In early February, I took a trip to Lake Mburo National Park and Mbarara in Western Uganda. Mbarara is a major town on the road towards Rwanda situated about four hours from Kampala. Lake Mburo, a small national park known for its lakes (unsurprisingly) and herbivore population, is about forty-five minutes from Mbarara town.
On Friday, Alie, Courtney, and I, along with two of Courtney’s friends, packed into a bus in central Kampala. All things considered, the bus ride was far less eventful than I might have anticipated. Yes, they managed to fit five seats across the bus rather than four, but the driver drove at a reasonable pace, and only one hawker clambered up and down the aisle with chapatti and soda. The road was also surprisingly good, as it was recently rebuilt with funding from the European Union. The road to Mbarara and on to Kabale is critical, as it connects Uganda to Rwanda and onto Burundi and the Congo, enabling trade, and increasingly will become important for tourism.
We arrived in Mbarara town in the evening and spent the night with my friends Kai and Amy, GHC fellows working for the Millenium Villages Project and the Elizabeth Glaser Pediatric Aids Foundation. Our friends Katherine and Stuart also joined, and we had a nice, low-key dinner and hung out before going to bed.
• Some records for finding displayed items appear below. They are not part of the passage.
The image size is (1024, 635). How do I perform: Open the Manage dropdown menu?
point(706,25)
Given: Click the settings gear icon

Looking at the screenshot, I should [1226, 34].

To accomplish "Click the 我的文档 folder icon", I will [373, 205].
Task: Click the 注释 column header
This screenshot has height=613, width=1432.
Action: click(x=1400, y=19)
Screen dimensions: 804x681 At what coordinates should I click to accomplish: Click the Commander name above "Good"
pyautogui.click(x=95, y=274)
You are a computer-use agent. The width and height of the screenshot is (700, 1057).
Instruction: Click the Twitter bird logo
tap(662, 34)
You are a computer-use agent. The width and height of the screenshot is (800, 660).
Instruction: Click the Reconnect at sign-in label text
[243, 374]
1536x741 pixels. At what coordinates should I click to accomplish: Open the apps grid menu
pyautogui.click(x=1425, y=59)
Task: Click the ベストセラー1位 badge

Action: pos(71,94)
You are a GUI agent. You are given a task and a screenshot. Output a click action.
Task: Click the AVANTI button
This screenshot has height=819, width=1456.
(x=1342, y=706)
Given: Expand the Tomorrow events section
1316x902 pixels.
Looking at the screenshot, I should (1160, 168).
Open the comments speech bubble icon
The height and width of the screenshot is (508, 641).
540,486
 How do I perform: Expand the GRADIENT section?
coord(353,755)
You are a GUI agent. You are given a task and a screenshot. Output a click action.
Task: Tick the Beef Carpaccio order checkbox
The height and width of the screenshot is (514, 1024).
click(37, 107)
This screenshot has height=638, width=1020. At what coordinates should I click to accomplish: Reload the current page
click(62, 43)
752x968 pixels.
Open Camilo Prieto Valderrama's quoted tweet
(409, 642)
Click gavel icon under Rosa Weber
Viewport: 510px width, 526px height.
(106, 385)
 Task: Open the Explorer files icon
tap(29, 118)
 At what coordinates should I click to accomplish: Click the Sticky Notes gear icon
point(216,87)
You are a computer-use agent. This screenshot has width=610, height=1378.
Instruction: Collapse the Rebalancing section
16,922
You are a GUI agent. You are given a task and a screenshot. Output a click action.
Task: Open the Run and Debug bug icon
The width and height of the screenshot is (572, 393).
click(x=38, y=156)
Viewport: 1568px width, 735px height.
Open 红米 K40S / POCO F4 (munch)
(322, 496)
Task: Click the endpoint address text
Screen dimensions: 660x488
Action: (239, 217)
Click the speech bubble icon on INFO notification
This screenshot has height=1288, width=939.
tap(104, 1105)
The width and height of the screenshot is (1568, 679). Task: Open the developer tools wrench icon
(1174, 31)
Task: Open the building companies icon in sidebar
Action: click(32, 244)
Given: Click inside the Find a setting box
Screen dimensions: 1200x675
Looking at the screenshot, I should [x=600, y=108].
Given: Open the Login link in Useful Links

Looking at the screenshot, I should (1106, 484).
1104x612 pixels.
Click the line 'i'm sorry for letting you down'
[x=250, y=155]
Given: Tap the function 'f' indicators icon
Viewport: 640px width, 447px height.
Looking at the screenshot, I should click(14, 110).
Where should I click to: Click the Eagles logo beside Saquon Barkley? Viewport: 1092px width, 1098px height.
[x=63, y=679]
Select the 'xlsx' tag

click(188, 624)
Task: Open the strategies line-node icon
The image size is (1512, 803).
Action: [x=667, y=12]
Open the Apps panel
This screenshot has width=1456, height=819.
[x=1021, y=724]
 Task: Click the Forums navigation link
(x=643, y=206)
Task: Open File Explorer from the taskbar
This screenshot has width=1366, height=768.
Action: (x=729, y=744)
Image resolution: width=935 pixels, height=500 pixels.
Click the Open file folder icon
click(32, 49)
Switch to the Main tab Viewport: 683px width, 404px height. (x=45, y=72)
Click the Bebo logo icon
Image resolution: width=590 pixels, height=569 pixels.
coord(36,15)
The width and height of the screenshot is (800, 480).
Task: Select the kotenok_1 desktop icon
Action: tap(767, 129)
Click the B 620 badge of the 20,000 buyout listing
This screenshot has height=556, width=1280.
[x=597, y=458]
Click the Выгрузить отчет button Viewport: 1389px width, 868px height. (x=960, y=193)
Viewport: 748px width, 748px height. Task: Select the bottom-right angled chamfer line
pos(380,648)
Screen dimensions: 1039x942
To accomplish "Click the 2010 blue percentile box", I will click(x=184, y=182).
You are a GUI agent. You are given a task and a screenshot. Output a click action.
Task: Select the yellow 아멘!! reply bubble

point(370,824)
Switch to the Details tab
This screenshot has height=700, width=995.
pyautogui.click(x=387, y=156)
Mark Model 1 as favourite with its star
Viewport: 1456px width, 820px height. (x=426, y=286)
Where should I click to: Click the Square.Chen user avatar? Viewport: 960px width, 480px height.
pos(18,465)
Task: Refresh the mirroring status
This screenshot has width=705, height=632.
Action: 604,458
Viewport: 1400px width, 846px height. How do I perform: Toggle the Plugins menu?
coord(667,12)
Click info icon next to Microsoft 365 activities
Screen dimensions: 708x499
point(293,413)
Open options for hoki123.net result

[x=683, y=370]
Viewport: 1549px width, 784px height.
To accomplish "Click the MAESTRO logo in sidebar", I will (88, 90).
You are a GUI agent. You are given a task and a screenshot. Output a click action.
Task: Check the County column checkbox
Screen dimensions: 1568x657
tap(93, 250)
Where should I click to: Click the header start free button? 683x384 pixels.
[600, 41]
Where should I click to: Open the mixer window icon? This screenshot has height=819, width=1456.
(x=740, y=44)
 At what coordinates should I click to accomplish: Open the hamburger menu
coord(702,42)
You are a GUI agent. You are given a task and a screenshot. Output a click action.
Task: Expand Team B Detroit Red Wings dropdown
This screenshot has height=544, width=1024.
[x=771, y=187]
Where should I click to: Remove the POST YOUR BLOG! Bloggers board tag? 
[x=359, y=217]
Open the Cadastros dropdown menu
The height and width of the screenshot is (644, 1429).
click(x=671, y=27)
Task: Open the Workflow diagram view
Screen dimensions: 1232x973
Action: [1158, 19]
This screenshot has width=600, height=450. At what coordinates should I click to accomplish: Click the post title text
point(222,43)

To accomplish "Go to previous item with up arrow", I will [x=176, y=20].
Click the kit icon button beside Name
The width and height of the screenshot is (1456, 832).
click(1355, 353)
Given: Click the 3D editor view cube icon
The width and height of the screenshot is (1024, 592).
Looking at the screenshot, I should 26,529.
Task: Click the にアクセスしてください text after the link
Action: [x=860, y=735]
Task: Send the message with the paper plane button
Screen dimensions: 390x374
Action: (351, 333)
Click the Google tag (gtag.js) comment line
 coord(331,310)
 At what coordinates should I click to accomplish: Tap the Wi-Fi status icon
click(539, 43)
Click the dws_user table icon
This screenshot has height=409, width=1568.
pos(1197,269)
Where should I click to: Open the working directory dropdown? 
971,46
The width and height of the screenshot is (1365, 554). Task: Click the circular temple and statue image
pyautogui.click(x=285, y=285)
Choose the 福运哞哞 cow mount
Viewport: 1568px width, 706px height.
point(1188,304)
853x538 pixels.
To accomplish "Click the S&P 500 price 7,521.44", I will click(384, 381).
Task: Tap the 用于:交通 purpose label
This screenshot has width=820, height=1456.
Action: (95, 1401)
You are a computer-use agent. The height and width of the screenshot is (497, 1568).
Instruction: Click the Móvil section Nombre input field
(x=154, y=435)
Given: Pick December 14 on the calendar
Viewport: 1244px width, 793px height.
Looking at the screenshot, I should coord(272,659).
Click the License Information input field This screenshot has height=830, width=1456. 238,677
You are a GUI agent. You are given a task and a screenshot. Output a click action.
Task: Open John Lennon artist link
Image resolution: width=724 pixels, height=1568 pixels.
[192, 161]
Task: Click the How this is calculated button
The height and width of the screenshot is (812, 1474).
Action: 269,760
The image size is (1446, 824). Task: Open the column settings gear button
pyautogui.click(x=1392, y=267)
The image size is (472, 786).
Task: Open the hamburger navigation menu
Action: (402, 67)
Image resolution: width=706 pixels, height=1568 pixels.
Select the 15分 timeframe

The next morning, Alie and I woke up early to make the trip to Lake Mburo, where we met Courtney and her friends who had separated from us on the way and arrived the night before. As we drove into the park, we saw dozens of zebras, warthogs, impalas, and kudu.
While I went on safari in Kenya this fall, it had been quite a while since I had seen these types of animals. Once at Mihingo–the lodge we splurged on–we were in heaven.
In a span of twenty-four hours, we had massages, ate delicious food, went on a sunset game drive, and swam in the pool, which had quite the view. Pretty luxurious! I’m really looking forward to seeing some of the larger game parks in Uganda in the coming months.